--- BEGIN INFORMATION SHOWN ---
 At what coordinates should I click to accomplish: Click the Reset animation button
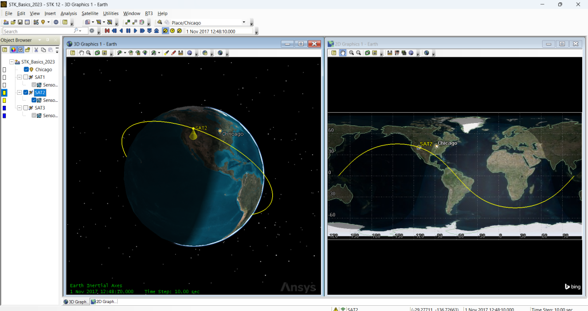(107, 31)
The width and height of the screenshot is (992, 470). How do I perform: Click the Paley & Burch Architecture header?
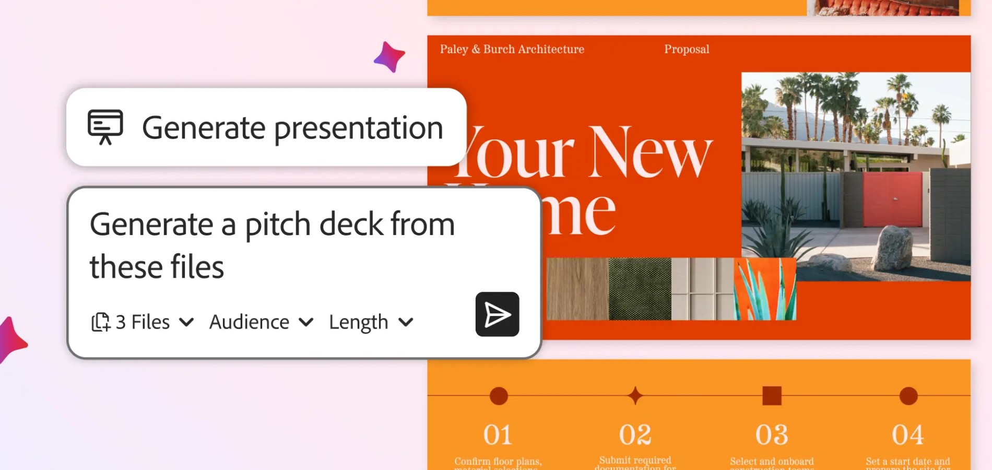(x=511, y=49)
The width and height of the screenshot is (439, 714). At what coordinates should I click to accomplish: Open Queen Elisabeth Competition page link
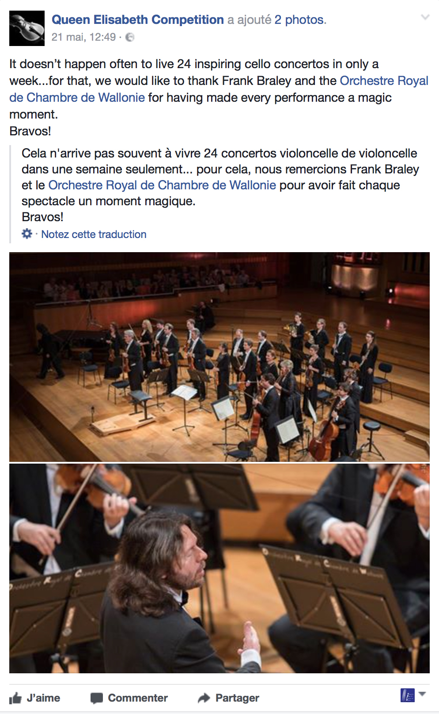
--- END INFORMATION SHOWN ---
Could you write out every one of the rows above again, requests included, with each coordinate in the answers raised by 108? Leave the pictures out of your answer.

 At what coordinates should I click to accomplish: Click the Reset animation button
(215, 139)
The width and height of the screenshot is (992, 470). How do I perform: Click the Paley & Burch Architecture header?
(x=619, y=157)
The width and height of the screenshot is (439, 714). At what coordinates should I click to accomplish: Open Queen Elisabeth Competition page link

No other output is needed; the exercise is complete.